I am trying to implement the Newton-Gauss method on a python. Here is my full code:
import numpy as np
import matplotlib.pyplot as plt
%matplotlib inline
def gauss_newton(X, Y, max_iter=1000, eps=1e-6):
P0 = [1, 1, 1]
J = np.zeros([len(X), len(P0)])
for i in range(max_iter):
j1 = 1
j2 = P0[0]
j3 = P0[2]*X
J[:,0] = j1
J[:,1] = j2
J[:,2] = j3
r = Y - (P0[0] + P0[1]*X + P0[2]*X**2)
t1 = np.linalg.inv(np.dot(J.T, J))
t2 = np.dot(t1, J.T)
t3 = np.dot(t2, r)
P1 = P0 - t3
t4 = abs(P1-P0)
if max(t4) <= eps:
break
P0 = P1
return P0[0], P0[1], P0[2]
X = np.asarray([1, 2, 3, 4, 5, 6,])
Y = np.asarray([5, 7, 9, 11, 13, 11])
C1, C2, C3 = gauss_newton(X, Y)
pred = C1*X/(C2+X)
plt.figure(1, figsize=(6,4), dpi=120)
plt.scatter(x=X, y=Y, c='green', marker='o', label='Data')
plt.plot(X, pred, '--m', label='Model')
plt.legend()
plt.show()
Unfortunately, there is a "Singilar matrix" error in the line:
t1 = np.linalg.inv(np.dot(J.T, J))
I completely repeated all the points from the video https://www.youtube.com/watch?v=weuKzGFVQV0&t=109s except the used model - [Y = C1 + C2X + C3X**2], not [Y = C1*X/C2+X]. So the derivatives j1,j2, and also j3 (since there are 3 parameters in this model) are calculated differently. The same is true for the parameter r. Here's how they were calculated for the model in the video:
j1 = -(X/(P0[1]+X))
j2 = ((P0[0]*X)/(P0[1]+X)**2)
r = Y - ((P0[0]*X)/(P0[1]+X))
# also matrix P0 is initialized as P0 = [1,1]

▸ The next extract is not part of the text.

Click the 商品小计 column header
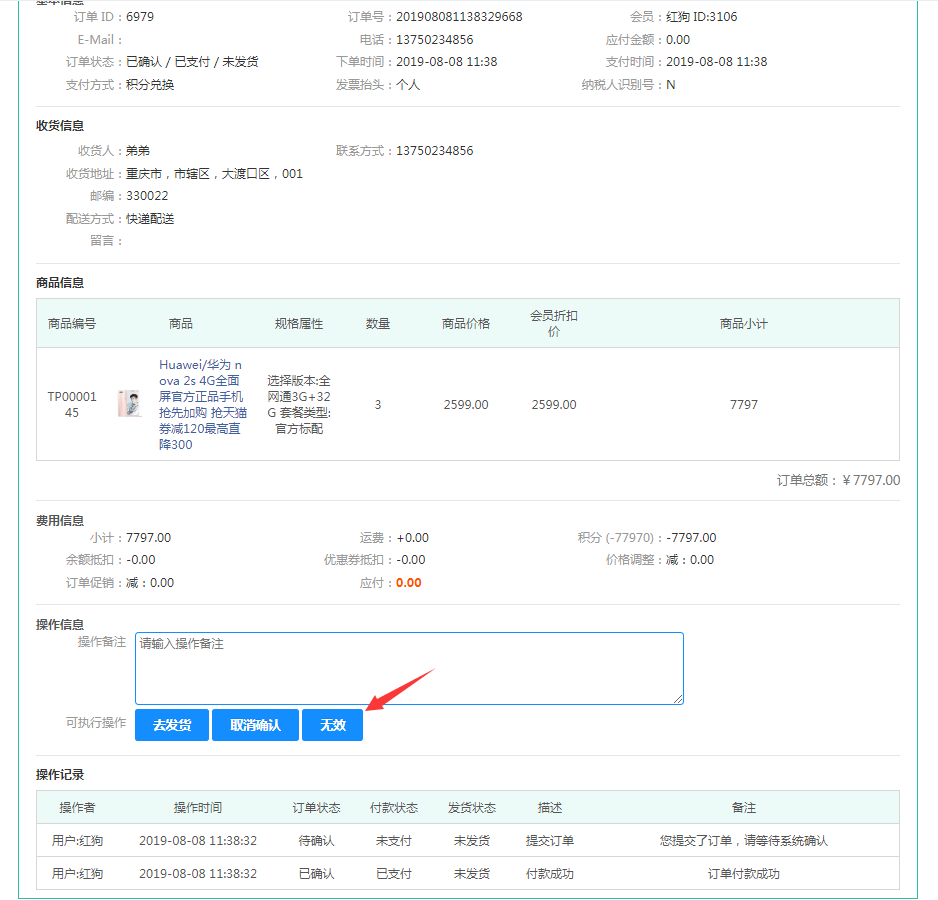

Can you please explain what might be the problem with my code above?
Not a python problem but a derivatives problem.
Having Y = P0[0] + P0[1]*X + P0[2]*X**2, J is found as partial derivatives with respect to the constants, not the variables.
In this case:
j1 = d(Y)/d(P[0]) = 1
j2 = d(Y)/d(P[1]) = X
j3 = d(Y)/d(P[2]) = X**2
The singular matrix is due to having two rows with the same values (j1=1, j2=1) as both vectors are linearly dependant.